By Jeremy Cherfas
While some scientists are working hard to breed new crop varieties better adapted to the predicted impacts of climate change, others are exploring adaptation options already present in genebanks and in farmers’ fields.
Carlo Fadda, a senior scientist at Bioversity International, is managing an ongoing project called Seeds for Needs in Ethiopia. The project is testing innovative methods to screen genebank collections and farmers fields for diversity that has the desired adaptive traits.
“The challenge,” Fadda says, “is to identify these ‘pre-adapted’ varieties and disseminate them in ways that can satisfy the needs of farmers.”

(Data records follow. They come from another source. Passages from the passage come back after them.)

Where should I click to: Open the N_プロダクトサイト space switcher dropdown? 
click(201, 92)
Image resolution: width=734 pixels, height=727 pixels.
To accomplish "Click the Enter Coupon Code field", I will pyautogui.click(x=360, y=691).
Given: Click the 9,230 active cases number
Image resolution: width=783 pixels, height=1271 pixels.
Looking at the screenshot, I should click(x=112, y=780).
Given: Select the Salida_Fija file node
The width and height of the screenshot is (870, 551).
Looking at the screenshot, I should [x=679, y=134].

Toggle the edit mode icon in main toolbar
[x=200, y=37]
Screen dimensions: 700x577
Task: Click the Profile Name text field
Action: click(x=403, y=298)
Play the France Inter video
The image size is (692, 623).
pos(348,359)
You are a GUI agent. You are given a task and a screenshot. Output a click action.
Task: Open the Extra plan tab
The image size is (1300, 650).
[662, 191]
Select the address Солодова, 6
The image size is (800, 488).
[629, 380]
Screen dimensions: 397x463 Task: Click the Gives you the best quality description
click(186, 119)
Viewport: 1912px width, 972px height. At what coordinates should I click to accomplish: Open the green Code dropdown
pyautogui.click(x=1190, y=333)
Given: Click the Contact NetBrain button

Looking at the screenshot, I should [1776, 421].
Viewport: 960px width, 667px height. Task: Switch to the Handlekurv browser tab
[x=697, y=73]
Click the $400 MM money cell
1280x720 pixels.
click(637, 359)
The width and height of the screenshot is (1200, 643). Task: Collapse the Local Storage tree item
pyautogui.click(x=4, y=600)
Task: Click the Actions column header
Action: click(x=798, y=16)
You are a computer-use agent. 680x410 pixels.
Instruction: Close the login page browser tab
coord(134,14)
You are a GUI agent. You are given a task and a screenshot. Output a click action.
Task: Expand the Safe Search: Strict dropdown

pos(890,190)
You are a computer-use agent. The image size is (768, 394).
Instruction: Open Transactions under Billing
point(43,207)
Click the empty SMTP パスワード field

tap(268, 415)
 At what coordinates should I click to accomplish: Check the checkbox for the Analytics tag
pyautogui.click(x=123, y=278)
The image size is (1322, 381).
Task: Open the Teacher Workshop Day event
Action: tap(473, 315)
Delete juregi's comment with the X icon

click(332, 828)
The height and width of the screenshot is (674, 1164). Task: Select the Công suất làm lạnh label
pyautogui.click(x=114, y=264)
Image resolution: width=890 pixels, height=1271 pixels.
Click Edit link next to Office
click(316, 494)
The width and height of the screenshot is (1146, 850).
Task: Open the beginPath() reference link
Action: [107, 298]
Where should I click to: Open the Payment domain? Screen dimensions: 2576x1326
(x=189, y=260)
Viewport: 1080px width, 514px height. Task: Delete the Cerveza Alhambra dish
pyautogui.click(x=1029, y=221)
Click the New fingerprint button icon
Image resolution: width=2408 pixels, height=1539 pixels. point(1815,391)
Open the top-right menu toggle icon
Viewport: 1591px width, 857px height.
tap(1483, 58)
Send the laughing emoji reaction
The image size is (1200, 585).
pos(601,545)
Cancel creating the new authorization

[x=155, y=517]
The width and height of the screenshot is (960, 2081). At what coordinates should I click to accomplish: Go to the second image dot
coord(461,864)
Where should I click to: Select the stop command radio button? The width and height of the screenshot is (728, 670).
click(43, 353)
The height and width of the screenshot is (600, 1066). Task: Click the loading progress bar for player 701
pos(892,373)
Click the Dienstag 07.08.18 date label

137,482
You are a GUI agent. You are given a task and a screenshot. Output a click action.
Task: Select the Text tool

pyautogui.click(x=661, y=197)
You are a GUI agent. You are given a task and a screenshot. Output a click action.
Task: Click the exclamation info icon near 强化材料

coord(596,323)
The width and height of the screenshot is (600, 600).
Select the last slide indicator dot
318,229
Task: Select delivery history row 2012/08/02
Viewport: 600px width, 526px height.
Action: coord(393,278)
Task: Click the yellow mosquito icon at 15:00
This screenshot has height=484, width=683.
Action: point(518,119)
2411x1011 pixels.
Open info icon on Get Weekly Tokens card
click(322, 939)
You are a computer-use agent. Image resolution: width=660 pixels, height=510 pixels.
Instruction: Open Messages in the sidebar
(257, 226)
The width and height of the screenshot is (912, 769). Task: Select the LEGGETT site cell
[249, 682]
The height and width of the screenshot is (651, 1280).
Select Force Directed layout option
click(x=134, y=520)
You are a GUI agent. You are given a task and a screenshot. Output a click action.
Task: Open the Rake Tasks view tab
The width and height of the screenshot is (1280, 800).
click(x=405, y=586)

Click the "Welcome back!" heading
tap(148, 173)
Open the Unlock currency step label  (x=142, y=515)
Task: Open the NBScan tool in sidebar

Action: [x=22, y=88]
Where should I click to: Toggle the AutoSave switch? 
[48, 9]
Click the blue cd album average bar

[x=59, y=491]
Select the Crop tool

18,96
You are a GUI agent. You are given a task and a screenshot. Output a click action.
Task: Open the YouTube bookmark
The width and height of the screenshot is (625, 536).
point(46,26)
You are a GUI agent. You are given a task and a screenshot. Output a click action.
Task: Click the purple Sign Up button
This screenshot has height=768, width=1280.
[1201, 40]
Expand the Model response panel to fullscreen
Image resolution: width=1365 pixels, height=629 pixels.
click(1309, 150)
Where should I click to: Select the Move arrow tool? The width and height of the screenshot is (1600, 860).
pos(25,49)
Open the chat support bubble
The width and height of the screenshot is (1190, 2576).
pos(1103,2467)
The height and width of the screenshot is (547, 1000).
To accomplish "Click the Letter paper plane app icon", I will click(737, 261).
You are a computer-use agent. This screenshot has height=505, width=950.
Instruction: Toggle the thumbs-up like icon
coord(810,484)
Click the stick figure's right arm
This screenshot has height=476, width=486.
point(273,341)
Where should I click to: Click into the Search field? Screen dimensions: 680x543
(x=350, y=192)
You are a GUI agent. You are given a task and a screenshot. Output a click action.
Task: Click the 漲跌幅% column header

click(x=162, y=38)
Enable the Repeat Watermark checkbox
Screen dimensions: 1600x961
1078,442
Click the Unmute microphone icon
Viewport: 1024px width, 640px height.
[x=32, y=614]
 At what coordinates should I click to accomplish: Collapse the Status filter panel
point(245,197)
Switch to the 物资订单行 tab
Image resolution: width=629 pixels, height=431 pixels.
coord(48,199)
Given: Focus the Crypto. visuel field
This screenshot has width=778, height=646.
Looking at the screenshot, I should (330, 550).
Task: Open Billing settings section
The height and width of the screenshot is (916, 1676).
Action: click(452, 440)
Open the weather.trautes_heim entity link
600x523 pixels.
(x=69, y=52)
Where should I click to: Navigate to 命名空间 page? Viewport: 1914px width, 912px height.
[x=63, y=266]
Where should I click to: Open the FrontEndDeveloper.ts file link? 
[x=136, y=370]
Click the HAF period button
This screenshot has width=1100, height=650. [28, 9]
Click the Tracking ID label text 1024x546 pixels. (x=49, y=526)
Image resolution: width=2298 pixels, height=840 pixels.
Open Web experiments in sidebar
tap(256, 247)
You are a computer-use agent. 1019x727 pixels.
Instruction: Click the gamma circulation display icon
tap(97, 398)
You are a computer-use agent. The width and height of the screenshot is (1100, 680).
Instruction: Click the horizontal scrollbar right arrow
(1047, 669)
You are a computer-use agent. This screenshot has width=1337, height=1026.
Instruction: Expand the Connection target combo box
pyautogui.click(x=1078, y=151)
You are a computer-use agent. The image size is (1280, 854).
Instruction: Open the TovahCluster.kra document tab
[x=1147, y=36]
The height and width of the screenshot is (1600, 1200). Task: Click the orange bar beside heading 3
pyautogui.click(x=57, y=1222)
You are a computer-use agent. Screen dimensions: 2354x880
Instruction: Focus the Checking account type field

In Ethiopia, the project used modern GIS technologies to look in local genebanks for samples that could help women farmers to adapt their crops to climate change. More than 12,500 accessions of durum wheat and barley were screened to find the most promising 100 varieties of each crop to be tested on-farm. Women farmers sowed the varieties at three sites, chosen to represent possible future climates, and at harvest time, working alongside extension workers and local genebank managers, evaluated them. The women’s evaluation was a major factor in selecting the varieties now being planted for a second season of assessment, because they might prefer some traits that are not important to others. Among the trial varieties, Fadda hopes, will be some that could meet the women’s needs at the same time as being able to cope with changing climates.